Burnett won another Grammy for producing “A Wonderful World,” the duet album recorded by Tony Bennett and k.d. lang. He also composed and produced the music for the films “Walk the Line,” about Johnny Cash, and “The Big Lebowski.” He has produced recordings for Elvis Costello, Alison Krauss, Roy Orbison, Sam Phillips, Ralph Stanley and Gillian Welch.
Born Joseph Henry Burnett in St. Louis, Burnett grew up in Forth Worth, where he first made records in 1965. He produced Texas blues, country and rock ’n’ roll bands. In 1975, he traveled with Bob Dylan’s Rolling Thunder Review tour before forming his own group, the Alpha Band, with other musicians from the tour.
Burnett recently released two new collections of his own music: “The True False Identity,” his first album of new original songs since 1992, and “Twenty Twenty –
The Essential T Bone Burnett,” a 40-song retrospective spanning his career.
Khouri galvanized women and sparked a nationwide debate in 1991 with the release of “Thelma and Louise,” a controversial female “buddy” film that she says would never be made in today’s Hollywood. Besides the Oscar, she won the Best Original Screenplay Award from the Writers Guild of America, a Golden Globe Award and a PEN Literary Award. Khouri also was named among Glamour magazine’s top 10 women of the year.
She made her directorial debut in 2002 with “Divine Secrets of the Ya-Ya Sisterhood,” which she also adapted for the screen.

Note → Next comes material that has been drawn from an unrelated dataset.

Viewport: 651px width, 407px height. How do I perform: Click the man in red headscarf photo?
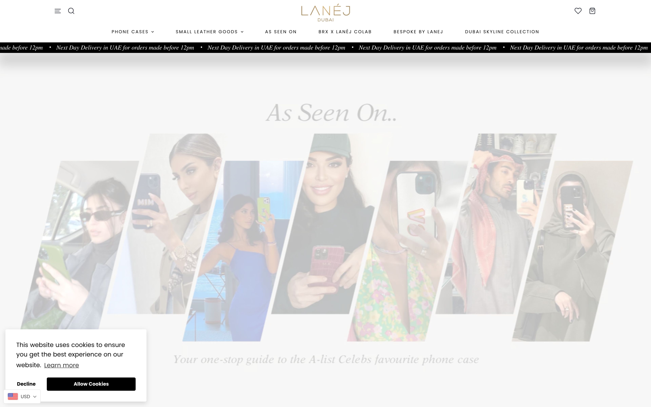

She recently finished directing her second feature film, “Mad Money,” starring Diane Keaton, Queen Latifah, Katie Holmes and Ted Danson.
Born in Texas and raised in Kentucky, Khouri studied drama at Purdue University and the Lee Strasberg Institute in Los Angeles.
Burnett and Khouri’s talks are sponsored by the College of Arts and Sciences, the Center for the Study of the American South, the Writing for the Screen and Stage Program and the Southern Folklife Collection.